By taking advantage of this simple technique, only frames that have unique information or animal motion are processed by the M-YOLO detector, leading to a decrease in processing time and power consumption.

4.1. Absolute Subtraction Technique Challenges

There are some challenges that can affect the pixel values [13] and negatively impact the identification of any changes in the frame as motion within a real system. Most of these challenges come from the environmental conditions within the scene, as mentioned in [14], with fewer attributed to the used camera such as:
  • Frame noise produced during the acquisition [15].
  • Illumination or light intensity variation of the frame’s background.
  • Dynamic movement of static objects in the background like wind blowing on bushes and trees, as shown in Figure 4c, obtained by applying the absolute subtraction technique between the first frame in Figure 4a and the third frame in Figure 4b.
  • Shadows of moving objects that can be detected as another moving object, as shown in Figure 4c.

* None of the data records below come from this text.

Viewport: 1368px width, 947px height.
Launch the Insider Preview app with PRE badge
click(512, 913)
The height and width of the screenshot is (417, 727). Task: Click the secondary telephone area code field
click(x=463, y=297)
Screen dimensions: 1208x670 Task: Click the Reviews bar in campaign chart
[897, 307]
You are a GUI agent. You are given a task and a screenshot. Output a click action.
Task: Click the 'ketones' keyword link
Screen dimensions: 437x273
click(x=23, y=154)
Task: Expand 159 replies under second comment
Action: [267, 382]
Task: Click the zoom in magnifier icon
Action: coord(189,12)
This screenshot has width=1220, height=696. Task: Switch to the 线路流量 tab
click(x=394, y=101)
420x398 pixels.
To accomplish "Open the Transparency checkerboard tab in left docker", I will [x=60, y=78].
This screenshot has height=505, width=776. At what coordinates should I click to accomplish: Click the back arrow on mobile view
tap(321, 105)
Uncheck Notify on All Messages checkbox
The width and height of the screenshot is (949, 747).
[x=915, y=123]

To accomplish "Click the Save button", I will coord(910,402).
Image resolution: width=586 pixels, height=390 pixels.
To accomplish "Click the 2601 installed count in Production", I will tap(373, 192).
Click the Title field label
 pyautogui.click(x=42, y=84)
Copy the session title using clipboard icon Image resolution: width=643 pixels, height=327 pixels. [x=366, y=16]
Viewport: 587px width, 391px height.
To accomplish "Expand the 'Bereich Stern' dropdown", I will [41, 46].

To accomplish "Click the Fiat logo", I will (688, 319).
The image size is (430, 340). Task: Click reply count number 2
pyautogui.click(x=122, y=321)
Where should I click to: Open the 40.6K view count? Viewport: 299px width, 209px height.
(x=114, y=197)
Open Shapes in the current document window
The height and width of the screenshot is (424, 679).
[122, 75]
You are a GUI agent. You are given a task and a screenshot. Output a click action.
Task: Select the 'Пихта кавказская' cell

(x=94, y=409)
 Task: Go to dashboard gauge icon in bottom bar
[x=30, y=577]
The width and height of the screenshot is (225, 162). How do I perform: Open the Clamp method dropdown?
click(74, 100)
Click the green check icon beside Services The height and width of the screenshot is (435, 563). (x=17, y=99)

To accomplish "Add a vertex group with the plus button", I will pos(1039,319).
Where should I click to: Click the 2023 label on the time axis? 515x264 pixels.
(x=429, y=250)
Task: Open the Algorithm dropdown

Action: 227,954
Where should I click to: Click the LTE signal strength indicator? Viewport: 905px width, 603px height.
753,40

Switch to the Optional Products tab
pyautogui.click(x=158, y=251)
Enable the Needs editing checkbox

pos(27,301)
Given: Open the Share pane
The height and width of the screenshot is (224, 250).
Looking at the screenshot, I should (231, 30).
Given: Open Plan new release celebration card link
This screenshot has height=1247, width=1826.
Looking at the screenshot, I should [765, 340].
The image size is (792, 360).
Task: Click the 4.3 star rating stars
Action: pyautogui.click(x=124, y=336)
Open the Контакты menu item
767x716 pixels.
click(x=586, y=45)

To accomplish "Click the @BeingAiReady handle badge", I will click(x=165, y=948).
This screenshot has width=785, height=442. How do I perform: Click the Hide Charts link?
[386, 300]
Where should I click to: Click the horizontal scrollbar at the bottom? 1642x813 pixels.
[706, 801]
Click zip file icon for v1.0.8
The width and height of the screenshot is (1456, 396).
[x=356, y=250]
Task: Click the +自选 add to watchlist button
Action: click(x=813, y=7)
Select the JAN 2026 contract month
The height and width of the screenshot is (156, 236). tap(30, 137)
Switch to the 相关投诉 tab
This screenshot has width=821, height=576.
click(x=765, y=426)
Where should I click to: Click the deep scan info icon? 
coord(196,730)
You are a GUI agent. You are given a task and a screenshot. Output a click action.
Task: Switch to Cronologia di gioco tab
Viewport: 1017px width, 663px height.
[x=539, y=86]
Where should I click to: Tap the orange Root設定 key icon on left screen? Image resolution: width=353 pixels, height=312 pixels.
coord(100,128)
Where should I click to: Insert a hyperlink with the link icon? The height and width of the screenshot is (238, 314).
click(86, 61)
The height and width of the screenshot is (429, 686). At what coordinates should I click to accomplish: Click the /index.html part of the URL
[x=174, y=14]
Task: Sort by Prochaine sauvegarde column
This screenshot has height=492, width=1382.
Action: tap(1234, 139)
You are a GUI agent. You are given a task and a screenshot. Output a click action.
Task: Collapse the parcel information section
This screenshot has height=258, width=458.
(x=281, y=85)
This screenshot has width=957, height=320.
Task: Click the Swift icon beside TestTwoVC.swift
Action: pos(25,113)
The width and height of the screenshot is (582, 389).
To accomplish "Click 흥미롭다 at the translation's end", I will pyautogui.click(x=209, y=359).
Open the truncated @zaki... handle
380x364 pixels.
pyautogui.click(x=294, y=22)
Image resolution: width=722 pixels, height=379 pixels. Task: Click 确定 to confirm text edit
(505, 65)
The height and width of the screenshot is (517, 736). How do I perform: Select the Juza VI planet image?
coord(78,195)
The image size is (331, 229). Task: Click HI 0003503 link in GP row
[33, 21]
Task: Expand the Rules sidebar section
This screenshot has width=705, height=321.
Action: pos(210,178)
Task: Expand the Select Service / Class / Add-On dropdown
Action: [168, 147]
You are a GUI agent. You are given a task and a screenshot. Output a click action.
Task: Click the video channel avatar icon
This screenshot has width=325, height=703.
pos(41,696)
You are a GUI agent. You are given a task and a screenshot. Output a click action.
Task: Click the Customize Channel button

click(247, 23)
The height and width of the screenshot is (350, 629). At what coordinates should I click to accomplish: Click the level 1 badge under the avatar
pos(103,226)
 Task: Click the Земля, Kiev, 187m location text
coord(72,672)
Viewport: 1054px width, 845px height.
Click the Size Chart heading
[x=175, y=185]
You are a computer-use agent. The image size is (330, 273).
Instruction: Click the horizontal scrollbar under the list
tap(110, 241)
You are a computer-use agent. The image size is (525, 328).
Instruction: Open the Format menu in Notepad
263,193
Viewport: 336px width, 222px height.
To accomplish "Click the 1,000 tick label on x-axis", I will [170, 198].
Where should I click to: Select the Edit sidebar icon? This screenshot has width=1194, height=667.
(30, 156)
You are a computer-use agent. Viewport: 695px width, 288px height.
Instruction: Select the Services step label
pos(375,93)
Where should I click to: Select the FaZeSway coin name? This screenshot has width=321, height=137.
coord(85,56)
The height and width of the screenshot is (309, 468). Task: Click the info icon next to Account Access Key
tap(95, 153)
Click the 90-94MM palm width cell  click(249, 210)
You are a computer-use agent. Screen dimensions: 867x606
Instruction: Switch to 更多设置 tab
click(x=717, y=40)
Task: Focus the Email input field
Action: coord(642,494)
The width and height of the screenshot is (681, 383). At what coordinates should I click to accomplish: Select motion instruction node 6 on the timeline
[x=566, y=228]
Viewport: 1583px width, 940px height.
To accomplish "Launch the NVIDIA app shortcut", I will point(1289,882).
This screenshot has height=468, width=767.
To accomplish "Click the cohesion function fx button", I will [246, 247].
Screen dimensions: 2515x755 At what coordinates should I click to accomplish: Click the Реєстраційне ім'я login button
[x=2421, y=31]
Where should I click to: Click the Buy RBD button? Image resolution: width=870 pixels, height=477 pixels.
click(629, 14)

4.2. Improvements to the Absolute Subtraction Technique

To overcome the effects of the above factors, the absolute subtraction technique can be improved by adding a morphological opening operation, which consists of an erosion operation followed by a dilation operation [16]. The erosion operation shrinks the area of detected objects or removes pixels from the object boundaries, otherwise, the dilation operation expands the area of detected objects or adds pixels to the object boundaries [17]. Therefore, the main objective of applying the opening operation is to smoothen contours, remove any isolated bright pixels, and break slight connections between objects in the output image of the absolute subtraction technique. This process helps maintain the shape and size of large objects, as each pixel in the image is adjusted based on the value of its neighboring pixels.
After applying the opening operation, the effect of noise is decreased; however, there is still noise in the frame that is always detected as a motion. A Gaussian filter [18] has been widely used by many researchers to reduce undesired fluctuation (high-frequency components) in the video stream sequences which is caused by the surrounding environment due to, for example, low illumination and high temperature. Due to its simplicity and capability of smoothing and softening video stream sequences [19], a Gaussian filter is utilized in our work for noise reduction by applying the image convolution technique with a Gaussian kernel size 5 × 5.
The MCF algorithm can be simplified Into few steps, as shown in Algorithm 1.
Algorithm 1 MCF algorithm.
Input: Consecutive i frames from the live camera or video sequence: Fi (x, y), and Th.
Output: Decision of moving animal.
1.  Set: Reference frame = F1(x, y);
2.  Pass: F1(x, y) to M-YOLO detector;
3.  For i ← 2 to 4 do
4.  ∆i (x, y) = |F1(x, y) − Fi (x, y)|;
5.  Ifi (x, y) ≥ Th then
6.     mi (x, y) = ∆i (x, y);
7.  Else
8.     mi (x, y) = 0;
9.  End if
10. End for
11. Convert: Convert subtracted RGB frames to grayscale frames.
12. Morphological opening operation: Apply opening operation on the grayscale frames to remove any small objects, single pixels, or slight connections between regions.
13. Filtering: Apply Gaussian filter to the grayscale images.
14. Decision: Pass original frame to M-YOLO detector if there is any moving object.

5. Parallel Processing

The M-YOLO model system consists of two subsystems: a frame capture subsystem and a detection model subsystem. This section focuses on reducing the processing delay in the detection model subsystem of the proposed M-YOLO detector, without the integration of the MCF algorithm, which is caused by its sequential implementation on a single core. To address this challenge, the concept of parallel processing is introduced as a tool to enhance the processing speed using pipeline parallelism implementation. The performance of this approach is evaluated in terms of processing speed for both batch and real-time processing scenarios.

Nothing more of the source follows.